Since we are comparing numbers, here are the numbers for my 2011 Jeanneau 39i:

S.A./Disp.: 16.83

Bal./Disp.: 31.10

Disp./Length: 166.12

Comfort Ratio: 23.25

Capsize Screening Formula: 2.02

Sent from my SM-G960W using Tapatalk


----------



## Arcb (Aug 13, 2016)

I am not sure what we can get from looking at these screening formula. I cruise with my Bay Hen, so as far as I am concerned it is a cruising boat, but when I look at my numbers they are more in line with what I would expect from a modern sport boat, except for Ballast/displacement. The boat has been out of production since late 90s, so definitely not modern.

Sail Area/Displacement: 30.09
Displacement length: 66.1
Comfort Ratio: 6.34
Capsize screening: 2.59


----------



## colemj (Jul 10, 2003)

Arcb said:


> I am not sure what we can get from looking at these screening formula.


They also have no relevance to cruising multihulls. Our SA/D is 24.1, if that is interesting. However, it is not anywhere close to a racing machine that number would indicate for a monohull. It isn't even a particularly large number for catamarans.

Mark


----------



## Telesail (Dec 28, 2011)

Jeff_H said:


> If I had to pick just one stock design, my first choice would probably be the Xp38 by X-yachts. I would pick this boat for a variety of reasons, none of which have anything to do with bleeding edge design considerations. Frankly, designed in 2013, these are not the most advanced designs, nor the fastest. But they are well rounded designs that sail well in a broad range of conditions. From talking to an owner who took one offshore, they apparently have no bad habits. X-yachts build quality and engineering is impressive. The interior of the cabin layout is about perfect for my tastes. The ergonomics on deck are appear to be well thought thru would work well as a full crewed boat or short-handed. My sense is that these are tough, go anywhere (that is deep enough) designs.
> 
> I also like the Italia 11.98, for many of the same reasons as the Xp-38. I am not convinced that the Italia is as robust as the X-yacht but it seems well engineered. I also think that the ergonomics would not work as well for short-handed sailing. But these seem to be boats that handle a broad range of conditions well, and should be easy to sail. The cabin layout is less appealing to me than the X-Boat. I would rather have one aft cabin, one head and a larger galley.
> 
> ...


reading this was a roller coaster - aside from my unhealthy preference for Aluminum boats, I felt validated by Jeff's liking of X-Boats and Dehlers and then he dumped me back down with is skepticism about square head mains on cruising boats ?

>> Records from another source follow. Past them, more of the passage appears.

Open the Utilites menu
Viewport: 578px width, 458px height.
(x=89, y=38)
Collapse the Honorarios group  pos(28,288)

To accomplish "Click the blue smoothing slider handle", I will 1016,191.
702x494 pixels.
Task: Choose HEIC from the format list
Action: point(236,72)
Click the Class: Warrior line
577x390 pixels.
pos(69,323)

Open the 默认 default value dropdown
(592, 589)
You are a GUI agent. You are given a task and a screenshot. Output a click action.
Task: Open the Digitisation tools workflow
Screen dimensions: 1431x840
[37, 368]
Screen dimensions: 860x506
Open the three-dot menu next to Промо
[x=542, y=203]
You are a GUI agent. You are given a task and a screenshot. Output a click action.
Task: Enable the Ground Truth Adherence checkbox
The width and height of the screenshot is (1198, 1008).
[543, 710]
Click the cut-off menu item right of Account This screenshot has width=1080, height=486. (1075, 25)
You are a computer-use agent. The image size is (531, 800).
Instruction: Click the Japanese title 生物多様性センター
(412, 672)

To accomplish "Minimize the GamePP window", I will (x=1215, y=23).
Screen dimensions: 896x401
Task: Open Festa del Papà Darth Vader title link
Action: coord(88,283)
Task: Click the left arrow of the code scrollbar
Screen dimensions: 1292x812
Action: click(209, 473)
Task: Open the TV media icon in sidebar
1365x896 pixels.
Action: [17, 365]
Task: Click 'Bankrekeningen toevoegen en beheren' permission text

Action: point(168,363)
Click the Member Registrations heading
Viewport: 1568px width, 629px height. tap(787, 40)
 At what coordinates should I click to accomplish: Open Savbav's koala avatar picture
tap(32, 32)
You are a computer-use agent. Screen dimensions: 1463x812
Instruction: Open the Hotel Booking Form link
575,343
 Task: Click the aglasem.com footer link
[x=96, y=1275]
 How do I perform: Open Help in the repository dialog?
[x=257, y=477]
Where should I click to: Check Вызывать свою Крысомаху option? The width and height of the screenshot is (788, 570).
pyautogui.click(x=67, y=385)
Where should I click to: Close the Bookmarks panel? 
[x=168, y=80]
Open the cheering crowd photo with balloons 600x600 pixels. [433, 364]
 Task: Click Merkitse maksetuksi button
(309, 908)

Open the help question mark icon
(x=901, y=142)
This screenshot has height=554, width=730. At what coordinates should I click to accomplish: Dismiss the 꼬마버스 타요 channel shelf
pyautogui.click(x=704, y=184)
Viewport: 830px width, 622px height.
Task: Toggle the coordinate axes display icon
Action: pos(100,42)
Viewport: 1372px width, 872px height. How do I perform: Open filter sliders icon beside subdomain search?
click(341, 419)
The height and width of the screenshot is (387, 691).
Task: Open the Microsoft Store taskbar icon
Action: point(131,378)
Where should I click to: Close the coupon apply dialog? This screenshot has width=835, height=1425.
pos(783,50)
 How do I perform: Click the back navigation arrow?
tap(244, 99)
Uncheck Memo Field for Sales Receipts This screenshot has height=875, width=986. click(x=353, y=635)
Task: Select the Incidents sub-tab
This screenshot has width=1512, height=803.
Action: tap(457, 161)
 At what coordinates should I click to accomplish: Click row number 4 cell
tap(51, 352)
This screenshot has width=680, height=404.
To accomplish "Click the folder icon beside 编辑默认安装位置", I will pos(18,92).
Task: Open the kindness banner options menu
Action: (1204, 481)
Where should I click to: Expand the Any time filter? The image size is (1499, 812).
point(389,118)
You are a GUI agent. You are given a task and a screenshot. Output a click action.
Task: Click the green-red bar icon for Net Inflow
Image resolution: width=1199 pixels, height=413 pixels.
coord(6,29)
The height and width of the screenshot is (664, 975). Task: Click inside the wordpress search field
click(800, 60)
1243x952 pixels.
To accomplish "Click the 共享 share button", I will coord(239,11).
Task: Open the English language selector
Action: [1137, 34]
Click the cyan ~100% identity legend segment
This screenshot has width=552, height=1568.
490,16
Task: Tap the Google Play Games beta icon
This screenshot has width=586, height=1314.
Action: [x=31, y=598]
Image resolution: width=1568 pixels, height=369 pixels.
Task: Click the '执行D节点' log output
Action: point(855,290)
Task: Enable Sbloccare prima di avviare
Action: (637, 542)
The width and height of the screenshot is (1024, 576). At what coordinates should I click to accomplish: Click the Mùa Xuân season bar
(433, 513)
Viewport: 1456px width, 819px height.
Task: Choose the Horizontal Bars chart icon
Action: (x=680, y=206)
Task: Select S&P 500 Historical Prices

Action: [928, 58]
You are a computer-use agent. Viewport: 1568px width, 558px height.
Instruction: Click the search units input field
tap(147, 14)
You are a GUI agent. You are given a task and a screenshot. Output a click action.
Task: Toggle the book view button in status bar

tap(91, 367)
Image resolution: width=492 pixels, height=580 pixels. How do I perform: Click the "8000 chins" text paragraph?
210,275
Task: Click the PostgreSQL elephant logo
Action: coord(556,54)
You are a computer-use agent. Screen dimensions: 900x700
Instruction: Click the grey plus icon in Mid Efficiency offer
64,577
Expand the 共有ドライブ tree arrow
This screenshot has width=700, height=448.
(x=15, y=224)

More seriously though, I really appreciate the time you take to make complex marine architecture accessible to lapsed engineers like me...


----------



## SchockT (May 21, 2012)

Telesail said:


> reading this was a roller coaster - aside from my unhealthy preference for Aluminum boats, I felt validated by Jeff's liking of X-Boats and Dehlers and then he dumped me back down with is skepticism about square head mains on cruising boats
> 
> More seriously though, I really appreciate the time you take to make complex marine architecture accessible to lapsed engineers like me...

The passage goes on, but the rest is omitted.